With the New Year on the horizon, it is natural to want to toast to life, particularly for a world that has suffered through a deadly pandemic and its economic ramifications. While a cocktail may seem like a great way to forget past suffering and celebrate new beginnings, it is prudent to be aware of the perils of mixing energy drinks with alcohol.
According to research, the mixing of energy drinks and alcohol can increase your risk of injury. Alcohol mixed with energy drinks (AmED) tricks your brain into thinking that you are still sober and capable of consuming more. The main ingredient in energy drinks that helps you stay up is caffeine, which looks a lot like adenosine (the chemical that helps you fall asleep) to the brain. In other words, caffeine temporarily takes the place of adenosine in the body and keeps you up rather than letting you feel tired or drowsy.

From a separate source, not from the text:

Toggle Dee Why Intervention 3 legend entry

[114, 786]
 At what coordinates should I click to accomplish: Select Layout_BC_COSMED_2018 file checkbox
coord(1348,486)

Energy drinks do not counter the effects of alcohol; they merely give your brain a jolt to stay up and moving while your senses are still dulled due to the effects of alcohol. The condition has been described as “wide awake drunk”. A fit analogy would be putting on a blindfold and driving a car.
The Centers for Disease Control and Prevention (CDC), the national public health agency of the United States, has released dietary guidelines strongly warning against the practice of mixing alcohol with energy drinks. Given that both caffeine and alcohol have the potential to influence your mood and motor functions significantly, it’s advisable to be mindful and enjoy responsibly.